Knapp 40 Minuten redet Martin Schulz über seine Vision eines besseren Deutschlands. Gleich zu Beginn findet er deutliche Worte zur AfD. „Wenn die AfD in den Bundestag kommt, dann zieht dort zum ersten Mal seit 1945 wieder die Sprache der Totengräber der Demokratie ein. Er sei Vorsitzender einer Partei, die sich gegen den Führer gestellt und im Reichstag als einzige Partei gegen das Ermächtigungsgesetz gestimmt habe. „Wir werden die Demokratie in Deutschland verteidigen“, sagt Schulz unter viel Beifall.

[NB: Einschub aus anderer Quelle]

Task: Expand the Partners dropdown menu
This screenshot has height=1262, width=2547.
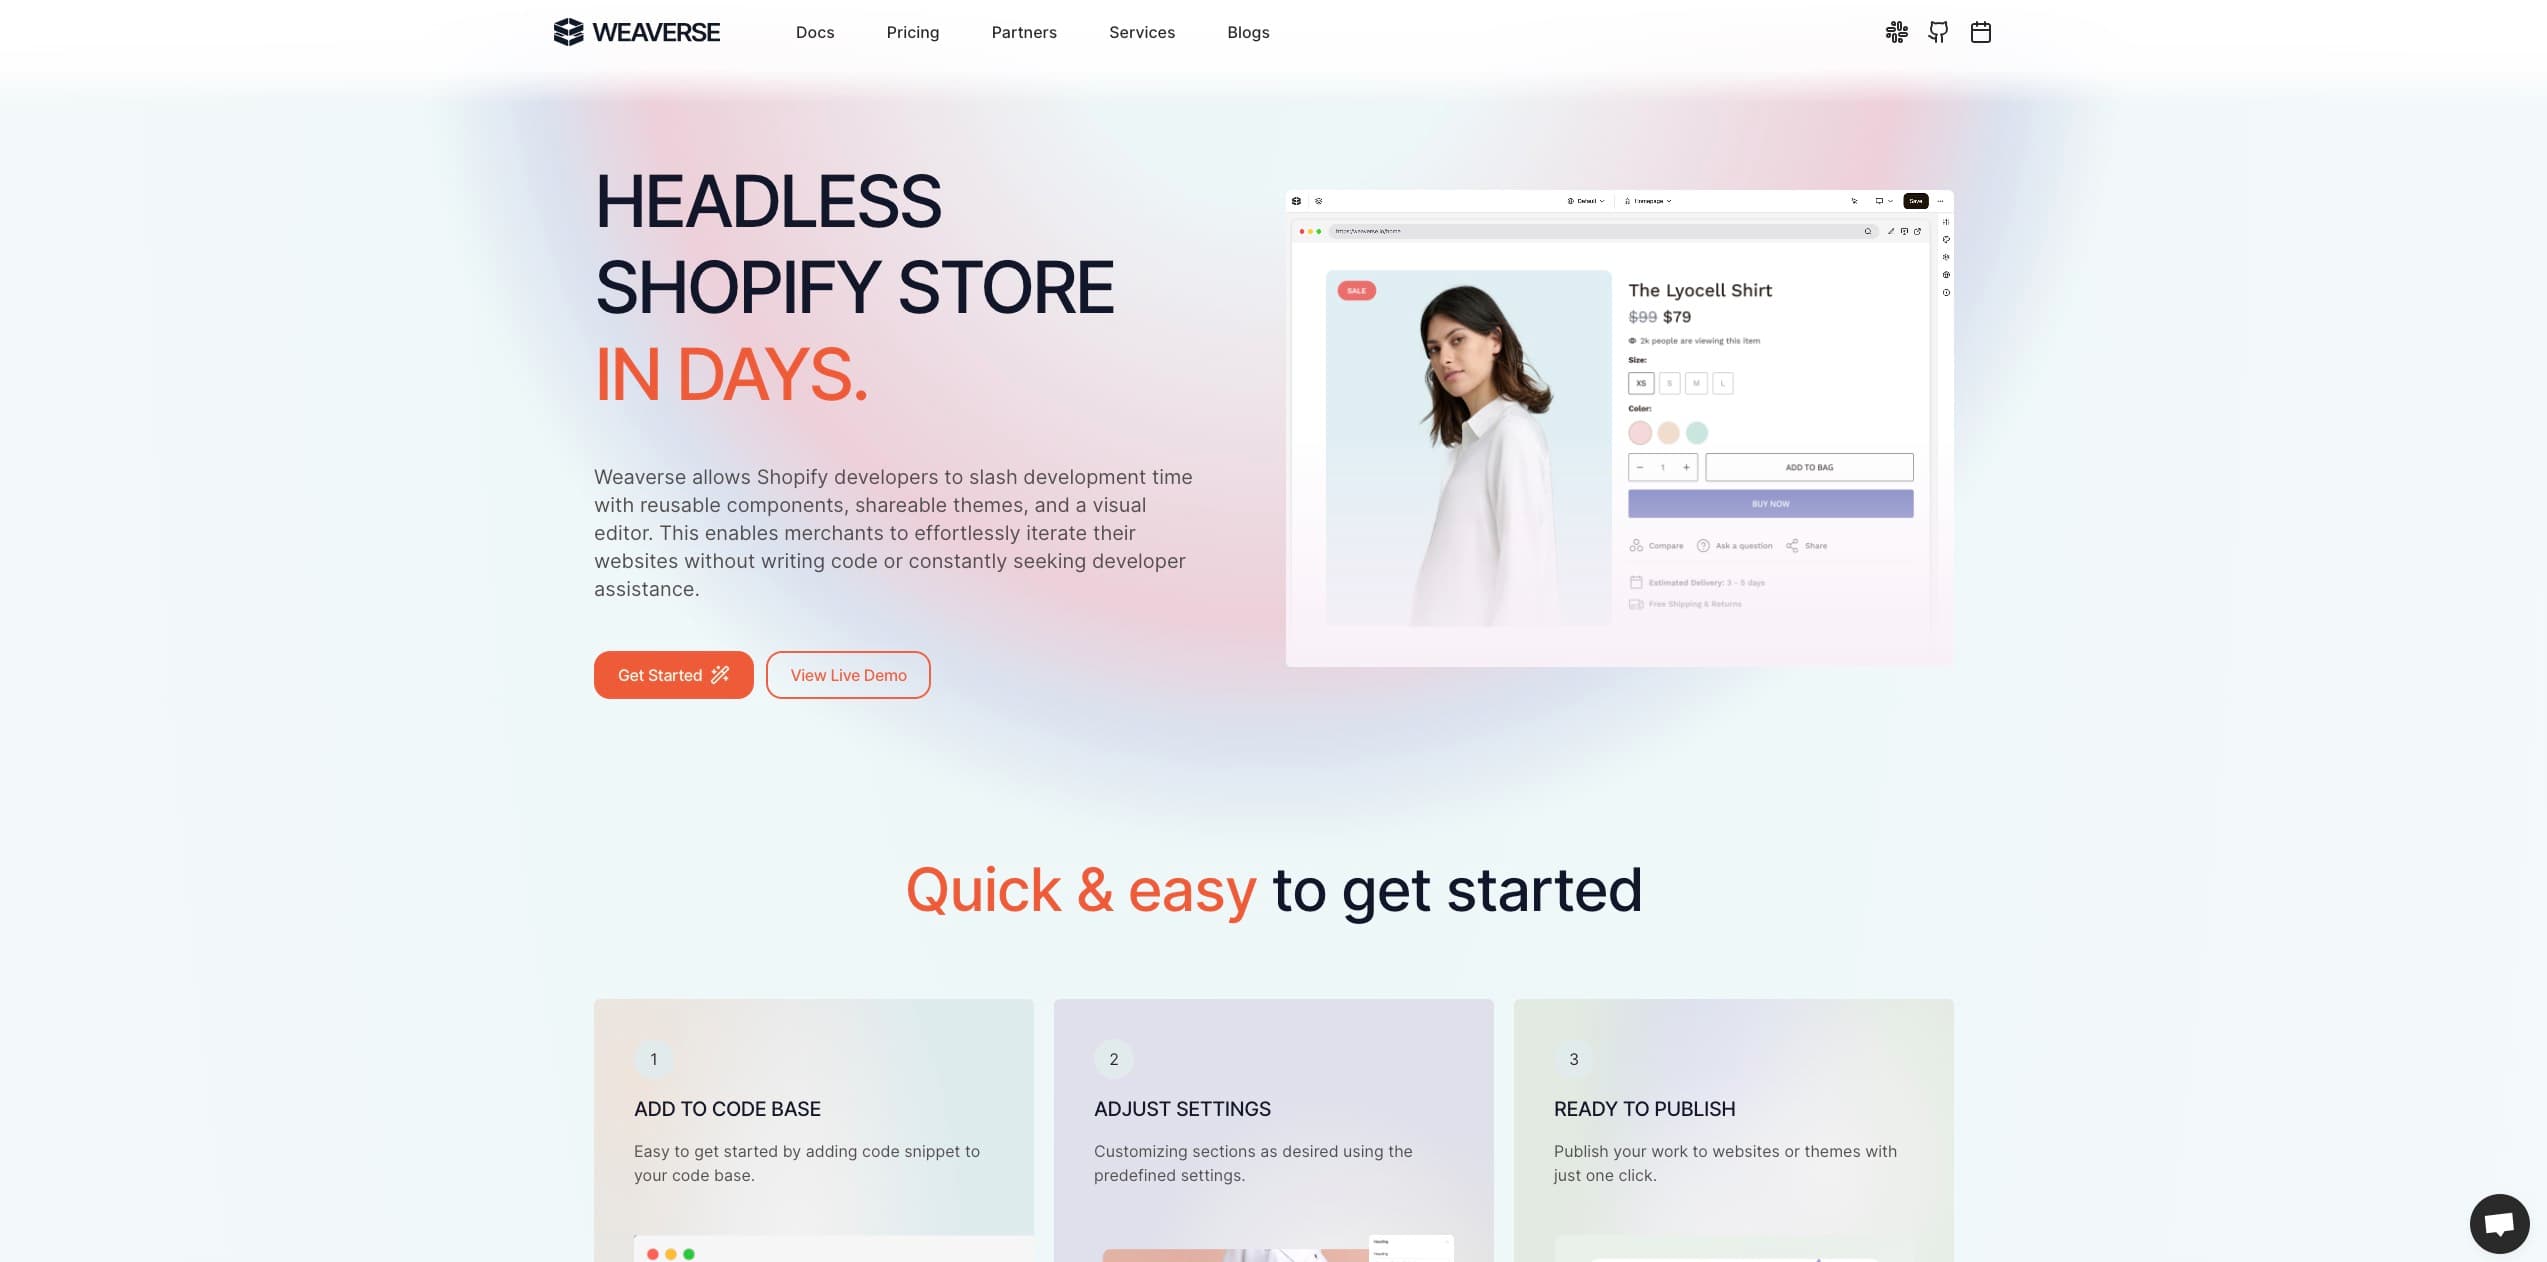Action: [x=1023, y=31]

An die Adresse der Bundeskanzlerin gerichtet, sagt Schulz, es gehe darum zu verhindern, dass das Land eine Regierung der sozialen Kälte bekomme, eine Regierung, denen die Menschen egal ist. „Deutschland braucht einen Bundeskanzler, der den Mut hat, die Zukunft des Landes zu gestalten.“

Deshalb stehe die SPD für die Rente mit 67 und ein stabiles Rentenniveau ebenso wie für eine gebührenfreie Bildung von der Kita bis zur Hochschule. „Diejenigen, die die nächste Generation erziehen, sollten dem Staat kein Geld für die Betreuung ihrer Kinder zahlen müssen.“ Es mache ihn furchtbar wütend, wenn er von der Gegenseite höre, dass diese sozialen Wohltaten die Wettbewerbsfähigkeit des Landes gefährden würden. Die Wahrheit sei: Betrügerische Manager gefährden eben diese Wettbewerbsfähigkeit, weil sie das Qualitätssiegel „Made in Germany“ massiv beschädigt haben.

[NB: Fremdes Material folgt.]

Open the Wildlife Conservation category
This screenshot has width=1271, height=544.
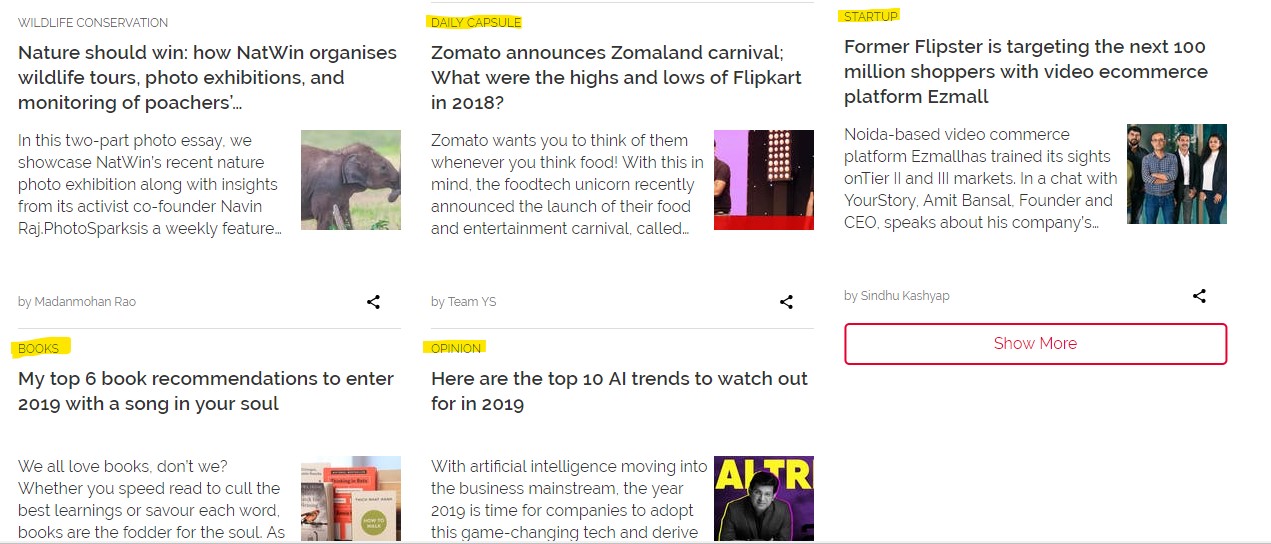point(93,23)
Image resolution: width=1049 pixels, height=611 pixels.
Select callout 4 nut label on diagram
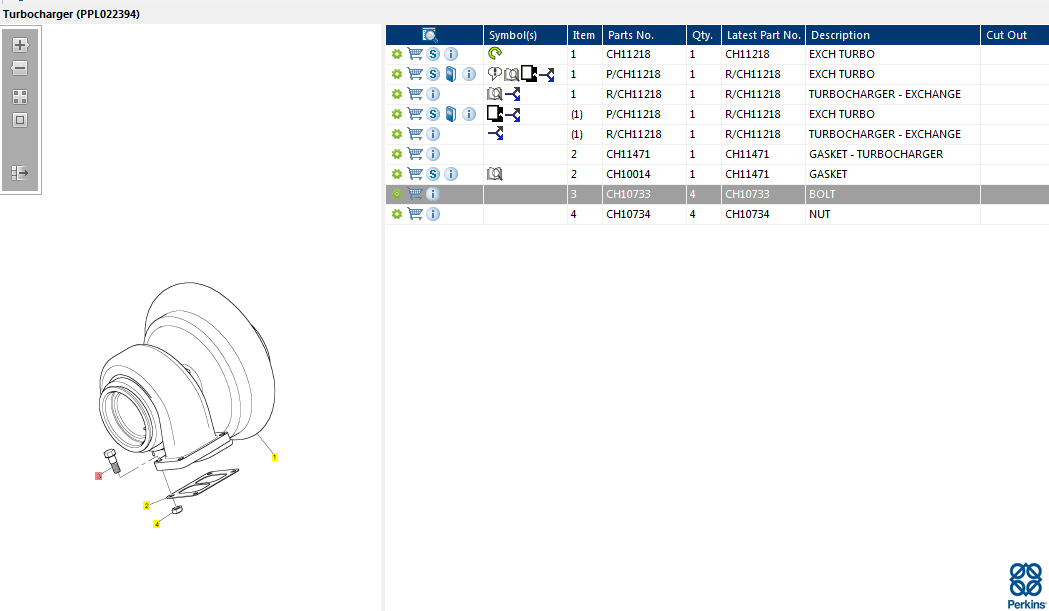click(x=156, y=524)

Ein Thema, das Martin Schulz sehr am Herzen liegt, ist die Pflege. Viele Bürgergespräche und Vor-Ort-Termine hätten ihn den Pflegenotstand in Deutschland vor Augen geführt. Schulz betont deshalb: „Wir brauchen einen Neustart in der Pflege mit mehr Personal und einer besseren Bezahlung der Beschäftigten.“

Er wolle zurück zu einer Gesellschaft, in der jeder Mensch den gleichen Respekt erfährt. "Es muss Schluss sein mit der Schlaftablettenpolitik von Angela Merkel."

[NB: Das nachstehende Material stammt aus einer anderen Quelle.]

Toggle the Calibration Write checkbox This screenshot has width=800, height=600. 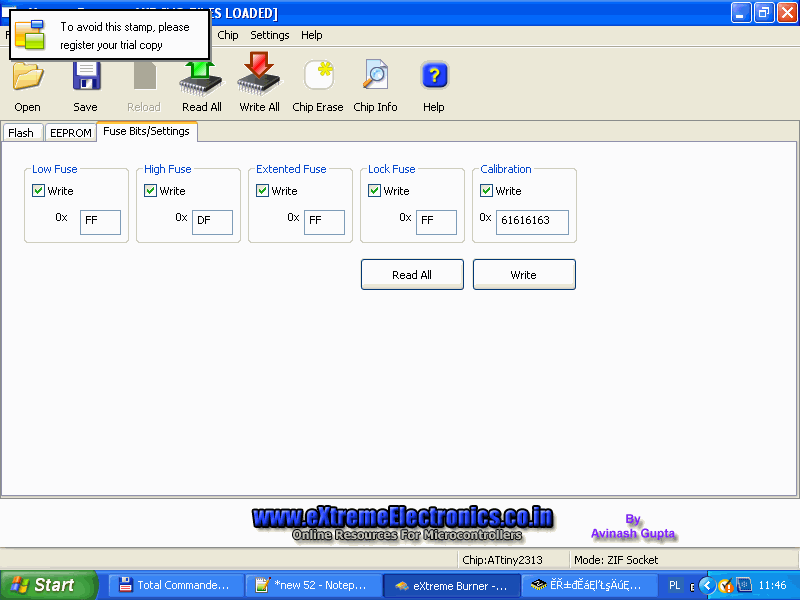click(487, 191)
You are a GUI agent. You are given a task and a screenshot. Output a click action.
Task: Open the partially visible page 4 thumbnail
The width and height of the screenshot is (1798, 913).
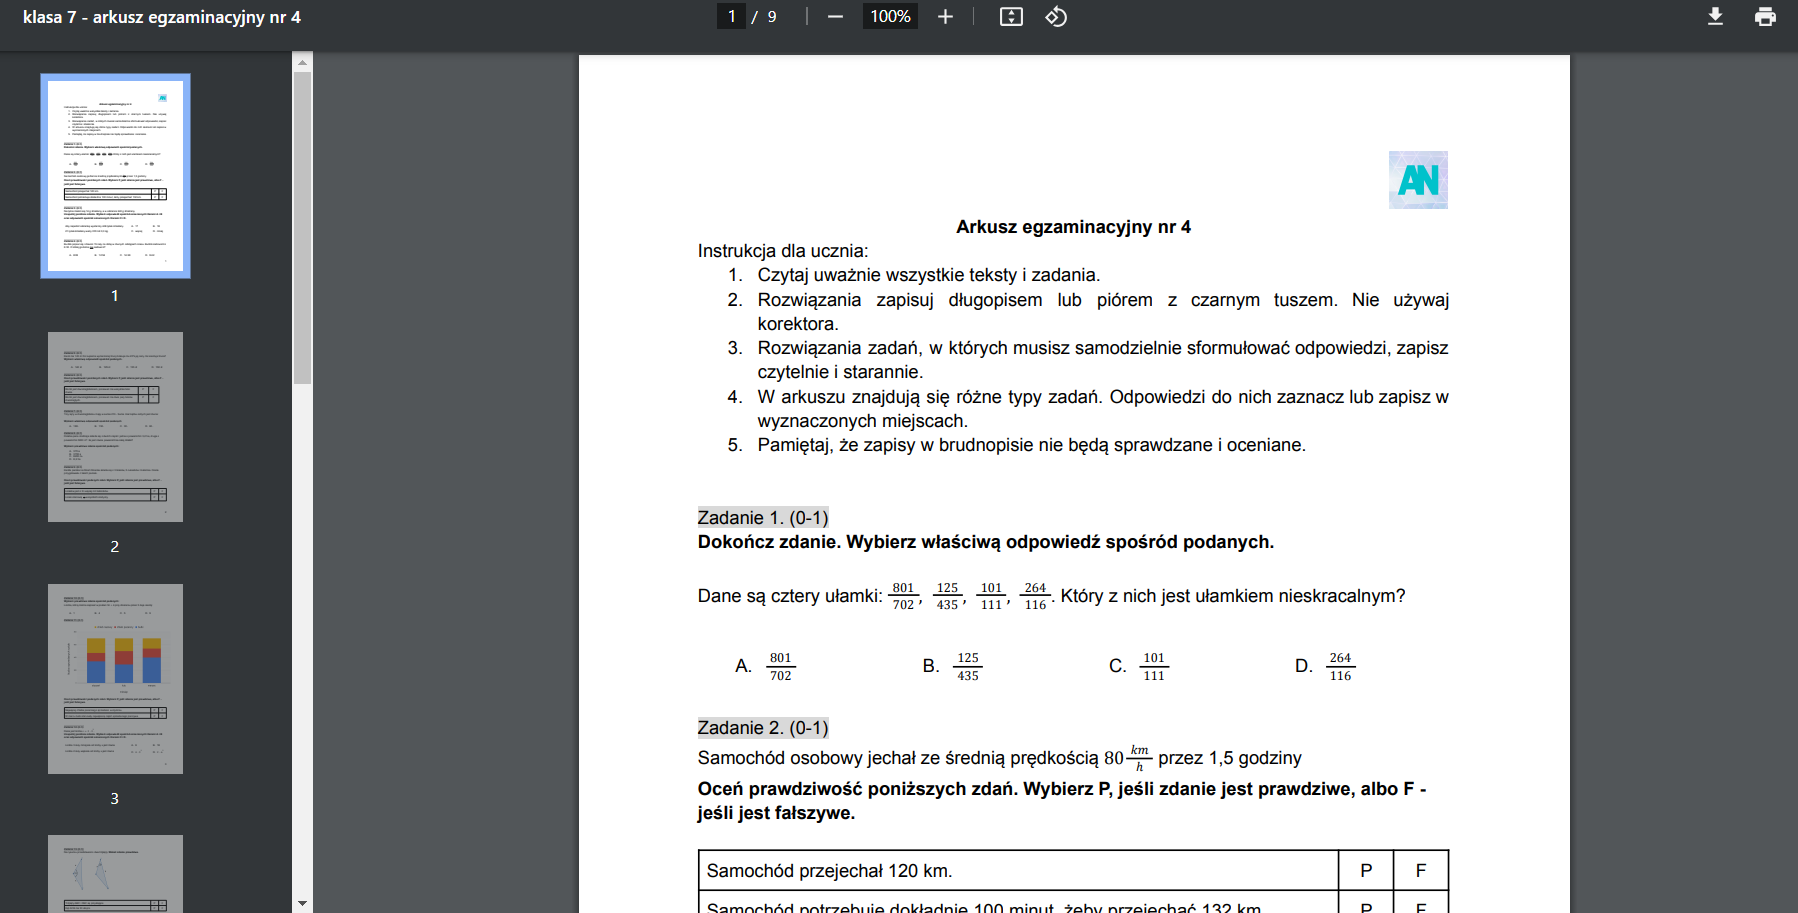click(115, 874)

Zuvor hat der Regierende Bürgermeister und Berliner SPD-Landesvorsitzende Michael Müller nochmal an die Erfolge der SPD in der Regierung erinnert. Allem voran der Mindestlohn, „der Jahrzehnte lang eben keine Selbstverständlichkeit war“, so Müller. Doch es gebe noch viel zu tun. Als Beispiel nannte Müller die Herstellung der Lohngerechtigkeit zwischen Männern und Frauen. Müllers Appell lautet deshalb: „Runter vom Sofa und nicht nur meckern“.